Rahim Islam
Puisi Abdul Haris
Booegies
Hajar tersipu
Di sisi sang raja
Titah bergema
“Engkau putriku
Kunikahkan dengan sang Hanif”
Mesir berpesta
Tiga hari tiga malam
Kala pesta redup
Volume tamborin mengecil
Rahim Hajar berbuah
Sembilan bulan lewat
Tangis bayi melengking
Di lorong-lorong fir’aun,
puri utama Mesir
Pesta digelar
Volume tamborin memekakkan telinga
Sang Hanif bergetar
Bayi itu harus ke Lembah Bakkah
Kemewahan bukan rumahnya
Gurun dan terik mentari menantinya
Hajar memboyong putranya
Menuju dunia baru
Fir’aun nan megah
bukan tempatnya
Sang Hanif menuntun
Diiringi sembilan dayang-dayang sembilan jongos
Karavan menuju Hijaz
Kawasan senyap berbenteng padang pasir tiada bertepi
Di bukit Abu Qubais
Sang Hanif melongok
Mencari tempat memasang tenda
“Turunkan muatan di lembah datar itu”
Sang bayi tergolek di atas permadani
Kakinya menyentak
Dari balik pasir
Mengalir air
“Zamzam…Zamzam…”
seru Hajar
Sabda sang Hanif
“Engkau anakku
Kau temukan air di tanah gersang
Kau beri kami kehidupan
Kau beri bumi harapan”
Sabtu, 23 November 2013
Puisi ini ditulis
untuk menyegarkan sejarah Siti Hajar, istri Nabi Ibrahim.

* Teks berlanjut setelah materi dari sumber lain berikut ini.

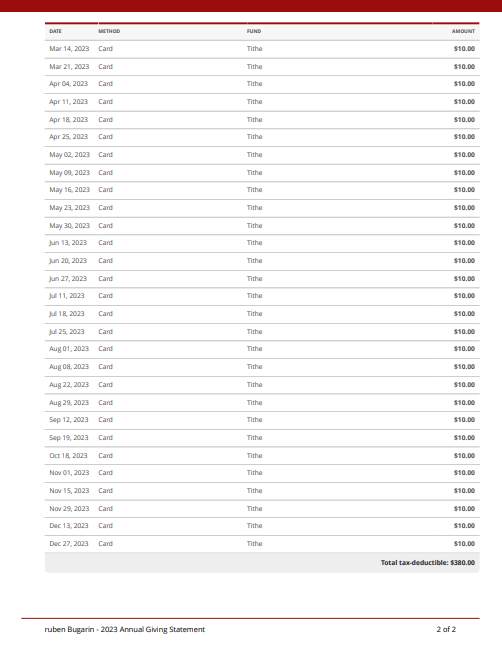Click the Oct 18, 2023 row date
The height and width of the screenshot is (651, 502).
click(69, 455)
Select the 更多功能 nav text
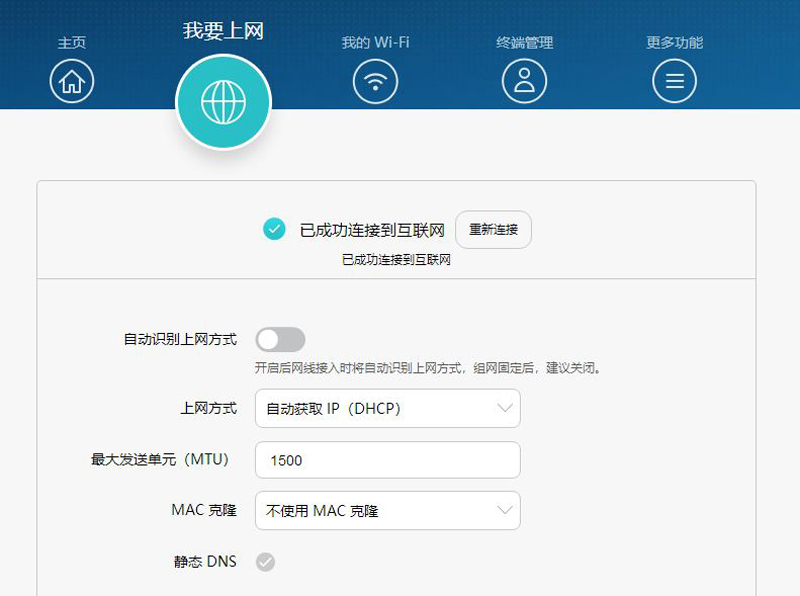This screenshot has height=596, width=800. point(675,42)
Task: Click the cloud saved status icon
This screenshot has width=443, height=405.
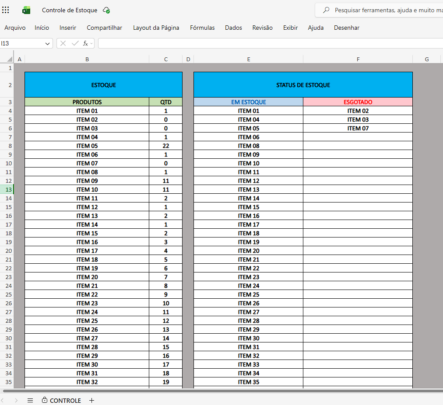Action: 106,10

Hajar dituduh budak Abyssinia (Ethiopia). Dalam bahasa Abyssinia, hajar berarti kota.
Nabi Ibrahim
membawa Hajar ke Mekkah yang tak bertuan.
Tiada seorang pun di sana. Ihwal
ini untuk menghindari rasa cemburu Sarah, istri pertama Nabi Ibrahim. Sumber konflik ialah Hajar melahirkan
Ismail. Sementara Sarah belum dikaruniai
anak. Ini aneh, menimbulkan curiga. Sebab, Sarah sendiri yang menyuruh suaminya
mengawini budak hitam tersebut.
Orientalis
penyembah patung bukan hanya menuding sembrono.
Mereka juga mendiskreditkan Islam dengan istilah Hajarisme. Maksudnya Islam berasal dari budak Afrika
bernama Hajar.
Pada peradaban
modern, sulit mencerna seorang istri dengan bayi ditinggal sendiri di daerah
tanpa penduduk. Mekkah saat itu belum
berpenghuni. Bahkan, rumput pun ogah
tumbuh. Tak ada sumur. Manusia macam apa yang tega menyingkirkan
istri dan putranya ke teritorial ganas itu?
Sarah bukan budak. Ia putri raja Mesir. Hari-harinya hanya di fir’aun yang penuh pesona. Fir’aun merupakan nama istana raja
Mesir. Istilah itu kemudian berubah
makna. Fir’aun bukan lagi istana, namun, gelar bagi penguasa Mesir.